A capital do Mato Grosso desencavou uma preciosidade que havia sido esquecida sob seus pés: o reservatório e o aqueduto construídos no século XIX para abastecer a cidade. O conjunto, em estilo romano, impressiona. Erguido em 1882, durante a administração de José Maria de Alencastro, então governador da província, o reservatório tem duas galerias subterrâneas em forma de arco feitas com pedras canga e cristal, muito utilizadas na época. Por meio de um imponente aqueduto, ele serviu à população até a década de 1950. Depois, como que por encanto, sua existência foi simplesmente ignorada.
Até o ano passado, quem freqüentava o morro da Rua Comandante Costa, no coração da cidade, nem desconfiava que ali estava escondido um dos mais importantes patrimônios de Cuiabá. O local era usado para ensaios do bloco carnavalesco Beleza Pura. Que, ao contrário do que o nome sugere, ajudava a emporcalhar a área.
Em dezembro, a prefeitura resolveu verificar a situação da antiga caixa d’água subterrânea, sobre a qual havia poucas informações. O que encontraram foi uma dupla surpresa: a construção era muito maior do que imaginavam, e estava em péssimas condições. “Assim que conseguimos acesso à parte interna por um dos antigos dutos de água, nos deparamos com aquela arquitetura belíssima entregue às baratas, convivendo com lixo, bichos mortos, sujeira por todo lado”, lembra a arquiteta Adriana Bussiki Santos, presidente do Instituto de Planejamento e Desenvolvimento Urbano (IPDU).
Adriana tratou, então, da recuperação do reservatório. Em poucos meses, todo o complexo foi reformado e sua estrutura original, preservada. No lugar das baratas, agora circulam por lá visitantes do recém-inaugurado Museu da Caixa d’Água Velha. Em exposição, equipamentos e vestígios que foram encontrados no subsolo, como velhos canos de ferro fundido, antigos registros usados no controle da distribuição de água e artigos do século XIX importados da Alemanha.
Do lado de fora, coube ao arquiteto Jaime Lerner (ex-prefeito de Curitiba e ex-governador do Paraná) integrar a construção ao seu entorno. Além dos serviços do museu, um deque de madeira contorna uma imensa ximbuva de 75 anos de idade. A árvore tem valor cultural: é muito utilizada por ribeirinhos para a fabricação da viola-de-cocho.

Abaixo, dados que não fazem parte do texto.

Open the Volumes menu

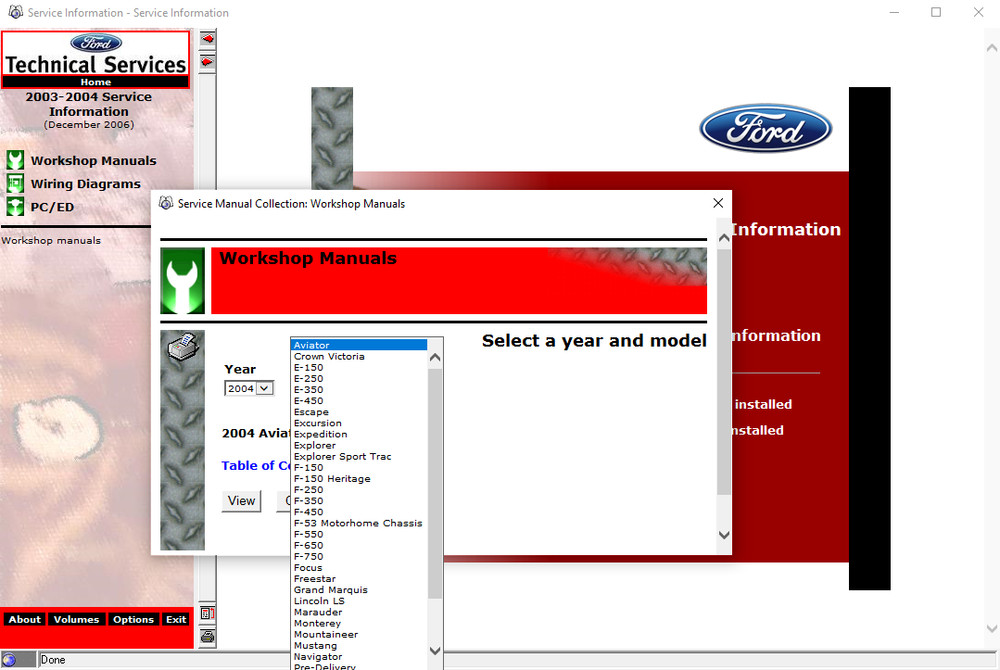[76, 619]
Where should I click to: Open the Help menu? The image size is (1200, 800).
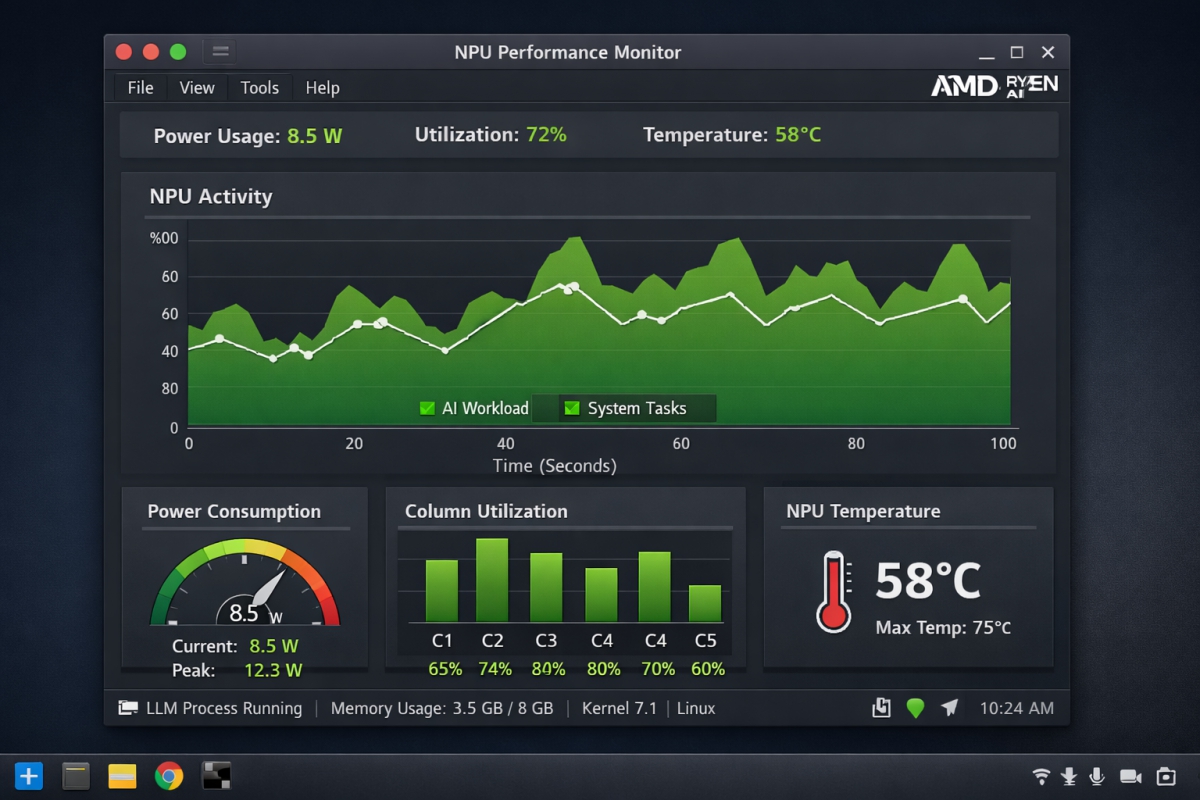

Os planos do arquiteto paranaense para Cuiabá não se restringem à caixa d’água. Aplicando o curioso conceito de “acupuntura urbana”, Lerner pretende espetar na cidade outros pontos culturais estratégicos para fazer a vida fluir melhor. Na mira estão a revitalização da comunidade São Gonçalo-Beira-Rio, pólo de cerâmica regional, e o novo Centro Geodésico de Cuiabá — que deve atrair, além de turistas, boas energias e vibrações para a população. Faz sentido.